Graças ao Programa de Desenvolvimento Integrado e Sustentável – DIS-Baixo Sul – criado e implantado pela Fundação Odebrecht, as cadeias produtivas locais como aqüicultura, mandioca, piaçava e palmito pupunha foram fortalecidas, triplicando a renda de mais de mil famílias. O aumento na remuneração provocou um efeito cascata, possibilitando melhorias na alimentação, moradia e o acesso à educação.
O que fez o DIS-Baixo Sul foi criar oportunidades para um crescimento econômico sustentável, integrado de forma harmoniosa à melhoria de vida da população e à preservação do meio ambiente. Para tanto, tomou como base o conceito dos “quatro capitais” – social, produtivo, humano e ambiental – que prevê o desenvolvimento simultâneo e complementar em quatro dimensões de uma comunidade ou região.

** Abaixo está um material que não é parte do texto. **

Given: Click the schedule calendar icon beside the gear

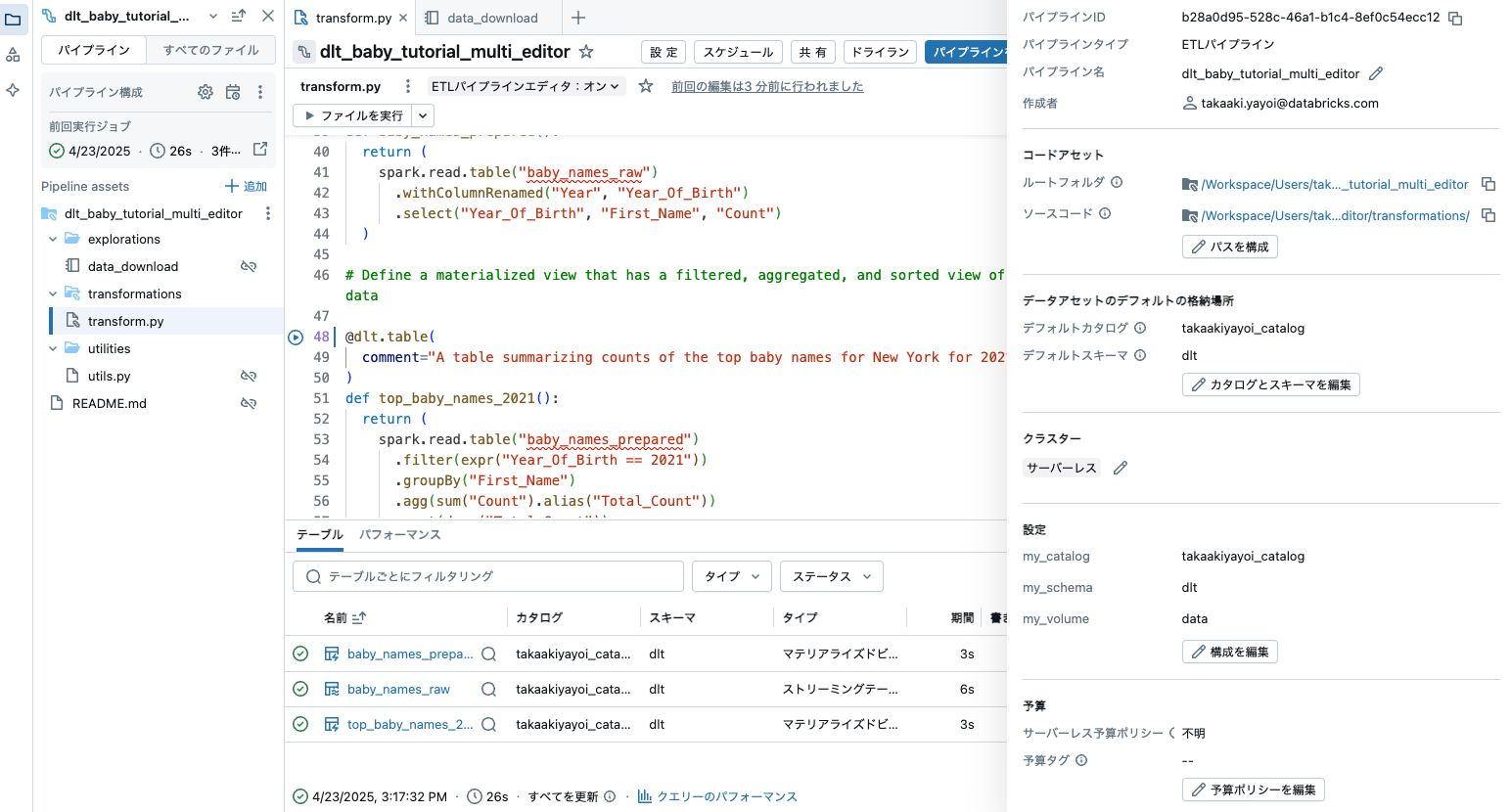Looking at the screenshot, I should click(x=232, y=91).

Na linha do capital social, o DIS-Baixo Sul começou por resgatar os valores de cidadania, permitindo o acesso à justiça e aos direitos básicos. Um mapeamento da região feito pelo programa revelou que em vários municípios da região não existiam conselhos municipais de Direito, Educação ou tutelares. Iniciou-se, então, uma campanha de capacitação de conselheiros e líderes comunitários para que reivindicassem a implantação desses órgãos e a sociedade tivesse voz ativa em todos eles. A pesquisa também detectou que grande parte dos moradores não possuía carteira de identidade. Com o apoio do governo, o programa passou a fornecer documentação básica gratuita. Até agora, 170 mil cidadãos já foram atendidos.
No capital produtivo, o programa da Fundação Odebrecht procurou fortalecer as cadeias produtivas locais, promovendo e gerando trabalho e renda. A estratégia foi organizar a produção local – caracterizada pela agricultura familiar e pesca artesanal – em cooperativas, aumentando a produtividade e o lucro dos trabalhadores.
Na aqüicultura, por exemplo, as 125 famílias que se dedicam à criação de tilápias estuárias e ostras, viram sua renda saltar de R$ 220,00 para R$ 600,00 por mês. O programa incentivou a formação da Coopemar – Cooperativa Mista de Marisqueiros, Pescadores e Aqüicultores que, em parceria com a iniciativa privada e governos, elevou a produção inicial de quatro toneladas para 15 toneladas de peixe por ano e passou a atender mercado internacional. Da produção mensal, duas toneladas são destinadas à rede francesa de supermercados Aucham, que reverte R$ 9 mil para a cooperativa.